Mainly, I think there are two points that stand out:

1. The null model isn't really appropriate
2. The even distribution isn't really appropriate.

The first, the null model, is relatively obvious - everyone has been pretty clear from the start that the null model doesn't really work well. This model, pretty much consistent across ChIP-Seq platforms can be paraphrased as "if my reads were all noise, what would the data look like?" This assumption is destined to fail every time - the reads we obtain aren't all noise, and thus assuming they are as a control is really a "bad thing"(tm).

The second, the even distribution model, is equally disastrous. This can be paraphrased as "if all of my noise were evenly distributed across some portion of the chromosome, what would the data look like?" Alas, noise doen't distribute evenly for these experiments, so it should be fairly obvious why this is also a "bad thing"(tm).

The solution presented in the paper is fairly obvious; create a full simulation for your ChIP-Seq data. Their version requires a much more rigorous process, however. They simulate a genome-space, remove areas that would be gaps or repeats in the real chromosome, then begin tweaking the genome simulation to replicate their experiment using weighted statistics collected in the ChIP-Seq experiment.

On the one hand, I really like this method, as it should give a good version of a control, whereas on the other hand, I don't like that you need to know a lot about the genome of interest before you can analyze your ChIP-Seq data. (ie, mappability, repeat-masking, etc.) Of course, if you're going to simulate your genome, simulate it well - I agree with that.

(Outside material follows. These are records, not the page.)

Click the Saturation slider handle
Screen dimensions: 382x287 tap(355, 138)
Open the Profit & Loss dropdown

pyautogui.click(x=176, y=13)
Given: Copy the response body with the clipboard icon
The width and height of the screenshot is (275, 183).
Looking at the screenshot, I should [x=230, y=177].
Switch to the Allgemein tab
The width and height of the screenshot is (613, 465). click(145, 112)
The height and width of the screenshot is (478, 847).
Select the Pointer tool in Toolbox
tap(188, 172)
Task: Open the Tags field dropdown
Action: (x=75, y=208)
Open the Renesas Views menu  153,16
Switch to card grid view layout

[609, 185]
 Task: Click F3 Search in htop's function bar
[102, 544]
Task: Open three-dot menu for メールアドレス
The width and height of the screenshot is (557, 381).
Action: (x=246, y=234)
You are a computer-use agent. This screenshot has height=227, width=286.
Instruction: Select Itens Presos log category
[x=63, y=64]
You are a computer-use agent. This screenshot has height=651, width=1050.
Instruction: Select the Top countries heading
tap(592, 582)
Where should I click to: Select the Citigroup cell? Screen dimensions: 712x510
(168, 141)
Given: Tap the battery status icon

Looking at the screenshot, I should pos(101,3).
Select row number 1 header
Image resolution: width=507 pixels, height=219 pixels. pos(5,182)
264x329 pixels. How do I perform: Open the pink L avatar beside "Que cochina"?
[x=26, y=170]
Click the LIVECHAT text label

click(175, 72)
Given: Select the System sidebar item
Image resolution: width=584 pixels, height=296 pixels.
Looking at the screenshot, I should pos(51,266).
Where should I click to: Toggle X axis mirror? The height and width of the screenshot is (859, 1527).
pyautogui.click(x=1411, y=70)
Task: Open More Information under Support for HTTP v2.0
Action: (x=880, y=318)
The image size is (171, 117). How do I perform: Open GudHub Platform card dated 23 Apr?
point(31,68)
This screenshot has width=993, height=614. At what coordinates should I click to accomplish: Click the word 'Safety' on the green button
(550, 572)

I don't want to belabor the point, but this paper provides a very nice method for simulating ChIP-Seq noise in the absence of a control, as in Robertson et al. However, I think there are two things that have changed since this paper was submitted (January 2008) that should be mentioned:

1. FDR calculations haven't stood still. Even at the GSC, we've been working on two separate FDR models that no longer use the null model, however, both still make even distribution assumptions, which, is also not ideal.

2. I believe everyone has now acknowledged that there are several biases that can't be accounted for in any simulation technique, and that controls are the way forward. (They're used very successfully in QuEST, which I discussed yesterday.)

Anyhow, to summarize this paper: Zhang et al. provide a fantastic critique of the thresholding and FDR used in early ChIP-Seq papers (which is still in use today, in one form or another), and demonstrate a viable and clearly superior method for refining Chip-Seq results with out a matched control. This paper should be read by anyone working on FDRs for next-gen sequencing and ChIP-Seq software.






(Post-script: In preparation for my comprehensive exam, I'm trying to prepare critical evaluations of papers in the area of my research. I'll provide comments, analysis and references (where appropriate), and try to make the posts somewhat interesting. However, these posts are simply comments and - coming from a graduate student - shouldn't be taken too seriously. If you disagree with my points, please feel free to comment on the article and start a discussion. Nothing I say should be taken as personal or professional criticism - I'm simply trying to evaluate the science in the context of the field as it stands today.)